### Parts of the exercise
1. Please answer these questions about the passage on love and the commandments, one answer a line:
(a) Which three figures does the passage say called love a good summary of the commandments?
(b) What work does the passage name as arguing this position in the modern world?
(c) With what does that work roughly equate love?
2. Extend the passage on love and the commandments, picking up right after its final sentence.

### Text segment

==================================================

Some people think that we can throw away all the commands in the Bible except one: love. Of course Jesus, Paul, and Augustine all said that love is a good summary of the commandments, but this didn’t stop Jesus from listing the Ten Commandments (Matt 19:18-19 = Mark 10:19 = Luke 18:20) or stop Paul from giving his congregations lots of specific teaching.

In the modern world, Joseph Fletcher’s Situation Ethics argues this position well.1 He says that in every situation whatever results in the greatest love (which he equates roughly with justice and benefit to people) is what we should do. There are no set rules or commands that we can glean from the Bible because every situation is different, and specific rules will always be changeable. This sounds great until you get to specific, complex moral issues, or a situation where following the normal rule would have unintended bad consequences for other people. And it tends to result in a moral code that “feels right” to the individual because, after all, what seems more loving than free love?

==================================================

### Supplied information
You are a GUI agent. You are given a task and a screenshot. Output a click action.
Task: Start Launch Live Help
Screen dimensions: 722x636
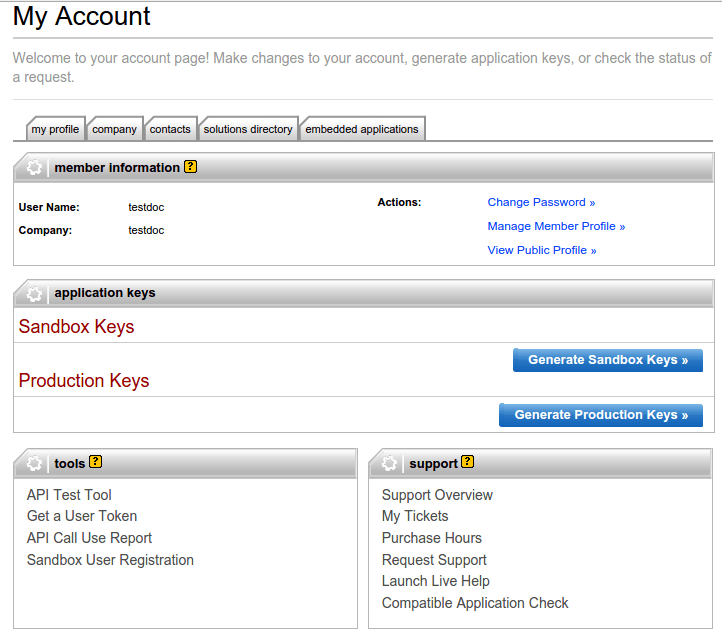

==================================================

### Solved problems
1.
(a) Jesus, Paul, and Augustine
(b) Joseph Fletcher's Situation Ethics
(c) Justice and benefit to people

2.
Trying to identify timeless categories

For those of us who regard God’s revelation in the Bible as important, we need to find some way to distinguish commands that were made for a certain time or culture from those that are timeless – the ones that apply in every culture. We don’t want to pick and choose the commands we’d like to obey; we want to know which ones we should obey and which ones don’t apply to us now. So we need a rule by which we can decide which commands are timeless.

One common method is to divide Bible commands into different categories, such as
1. Social rules for behavior, which warrant shame if broken
2. Religious observances, which warrant a sin offering (and perhaps punishment)
3. Criminal laws, which warrant punishment by the state

We wouldn’t expect the social rules to be timeless because they depend on the norms of society. And we know that religious observances aren’t timeless because the Old Testament rites were fulfilled by Jesus. However, we do expect criminal laws to be timeless because things such as murder are always wrong in any society.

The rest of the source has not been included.